WORK ITEM:
Look at each line of the listing. Copy those that hold the string "Black".

------------------------------------

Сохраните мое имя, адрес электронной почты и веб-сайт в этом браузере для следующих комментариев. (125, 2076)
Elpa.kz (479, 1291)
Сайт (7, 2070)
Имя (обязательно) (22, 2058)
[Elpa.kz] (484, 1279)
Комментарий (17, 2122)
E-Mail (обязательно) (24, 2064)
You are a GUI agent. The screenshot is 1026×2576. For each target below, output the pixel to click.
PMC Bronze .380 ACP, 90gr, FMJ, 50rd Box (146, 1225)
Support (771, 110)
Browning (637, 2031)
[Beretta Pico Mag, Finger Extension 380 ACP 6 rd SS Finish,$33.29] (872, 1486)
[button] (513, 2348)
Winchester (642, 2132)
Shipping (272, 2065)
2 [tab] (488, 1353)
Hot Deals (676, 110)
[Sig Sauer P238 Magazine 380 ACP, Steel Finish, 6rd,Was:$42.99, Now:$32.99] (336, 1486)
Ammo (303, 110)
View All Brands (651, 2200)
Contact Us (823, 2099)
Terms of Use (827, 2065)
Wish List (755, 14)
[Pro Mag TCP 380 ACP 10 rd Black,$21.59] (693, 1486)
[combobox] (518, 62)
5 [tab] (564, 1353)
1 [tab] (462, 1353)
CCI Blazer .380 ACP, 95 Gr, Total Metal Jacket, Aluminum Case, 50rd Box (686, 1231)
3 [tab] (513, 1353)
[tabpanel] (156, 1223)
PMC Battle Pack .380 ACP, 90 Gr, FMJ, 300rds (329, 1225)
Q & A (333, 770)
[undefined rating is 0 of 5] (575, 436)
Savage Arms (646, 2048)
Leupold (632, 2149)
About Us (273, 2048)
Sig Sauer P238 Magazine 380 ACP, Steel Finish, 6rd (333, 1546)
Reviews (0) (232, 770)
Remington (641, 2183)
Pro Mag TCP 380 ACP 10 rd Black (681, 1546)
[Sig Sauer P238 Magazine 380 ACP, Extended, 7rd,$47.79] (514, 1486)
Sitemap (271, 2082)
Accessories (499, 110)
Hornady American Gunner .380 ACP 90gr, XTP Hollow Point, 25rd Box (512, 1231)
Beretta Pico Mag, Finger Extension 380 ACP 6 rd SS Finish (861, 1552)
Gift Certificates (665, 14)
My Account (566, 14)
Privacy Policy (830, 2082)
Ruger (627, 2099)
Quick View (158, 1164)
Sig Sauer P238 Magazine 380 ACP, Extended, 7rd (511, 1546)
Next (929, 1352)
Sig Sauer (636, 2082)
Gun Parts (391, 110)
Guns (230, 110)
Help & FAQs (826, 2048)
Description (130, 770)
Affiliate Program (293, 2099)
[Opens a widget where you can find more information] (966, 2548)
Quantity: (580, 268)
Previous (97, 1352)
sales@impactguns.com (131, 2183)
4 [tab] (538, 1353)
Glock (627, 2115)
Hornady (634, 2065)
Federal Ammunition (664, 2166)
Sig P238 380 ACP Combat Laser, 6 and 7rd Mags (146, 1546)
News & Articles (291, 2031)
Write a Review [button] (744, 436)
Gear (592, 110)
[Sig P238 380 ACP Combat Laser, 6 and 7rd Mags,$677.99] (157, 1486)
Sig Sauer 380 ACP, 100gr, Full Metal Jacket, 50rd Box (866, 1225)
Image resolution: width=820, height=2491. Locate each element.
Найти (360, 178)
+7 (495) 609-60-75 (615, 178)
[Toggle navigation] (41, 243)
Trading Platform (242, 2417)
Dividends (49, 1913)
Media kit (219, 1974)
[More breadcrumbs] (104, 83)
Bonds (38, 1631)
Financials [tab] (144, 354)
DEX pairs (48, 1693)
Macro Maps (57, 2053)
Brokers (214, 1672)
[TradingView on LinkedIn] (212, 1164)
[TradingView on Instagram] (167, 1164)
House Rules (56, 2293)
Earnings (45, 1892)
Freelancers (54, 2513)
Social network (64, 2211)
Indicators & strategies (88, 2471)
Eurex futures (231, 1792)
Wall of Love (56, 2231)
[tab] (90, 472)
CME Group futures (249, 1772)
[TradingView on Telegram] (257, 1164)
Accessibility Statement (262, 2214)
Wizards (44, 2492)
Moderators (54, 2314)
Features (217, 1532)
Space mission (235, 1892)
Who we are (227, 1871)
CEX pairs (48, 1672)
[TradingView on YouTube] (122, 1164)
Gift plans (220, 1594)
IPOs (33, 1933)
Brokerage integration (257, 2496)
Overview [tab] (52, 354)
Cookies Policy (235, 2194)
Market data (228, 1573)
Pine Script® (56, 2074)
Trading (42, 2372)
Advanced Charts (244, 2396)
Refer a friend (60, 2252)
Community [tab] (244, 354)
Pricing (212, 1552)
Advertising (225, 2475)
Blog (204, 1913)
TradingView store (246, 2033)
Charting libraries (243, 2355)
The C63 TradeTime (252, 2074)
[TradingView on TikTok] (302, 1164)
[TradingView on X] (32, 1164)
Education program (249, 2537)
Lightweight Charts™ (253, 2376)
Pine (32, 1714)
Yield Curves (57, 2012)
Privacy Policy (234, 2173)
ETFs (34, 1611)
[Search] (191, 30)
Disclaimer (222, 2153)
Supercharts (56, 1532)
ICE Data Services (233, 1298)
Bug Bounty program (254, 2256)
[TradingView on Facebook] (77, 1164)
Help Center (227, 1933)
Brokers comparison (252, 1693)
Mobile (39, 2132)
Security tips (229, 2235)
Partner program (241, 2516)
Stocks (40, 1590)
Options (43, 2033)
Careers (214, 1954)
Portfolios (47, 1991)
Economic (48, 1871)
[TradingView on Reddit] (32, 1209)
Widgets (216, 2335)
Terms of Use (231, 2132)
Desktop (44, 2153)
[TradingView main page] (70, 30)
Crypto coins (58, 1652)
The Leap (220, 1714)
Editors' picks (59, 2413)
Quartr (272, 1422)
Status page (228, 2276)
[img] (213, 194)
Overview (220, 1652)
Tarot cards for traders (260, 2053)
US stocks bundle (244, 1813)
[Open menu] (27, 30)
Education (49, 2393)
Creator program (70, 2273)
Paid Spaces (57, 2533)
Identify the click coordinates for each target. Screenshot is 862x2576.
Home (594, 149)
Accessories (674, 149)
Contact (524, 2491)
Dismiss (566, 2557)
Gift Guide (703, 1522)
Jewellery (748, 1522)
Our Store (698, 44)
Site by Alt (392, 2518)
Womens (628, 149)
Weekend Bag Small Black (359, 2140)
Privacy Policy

------------------------------------

PROBLEM SOLUTION:
[Pro Mag TCP 380 ACP 10 rd Black,$21.59] (693, 1486)
Pro Mag TCP 380 ACP 10 rd Black (681, 1546)
Weekend Bag Small Black (359, 2140)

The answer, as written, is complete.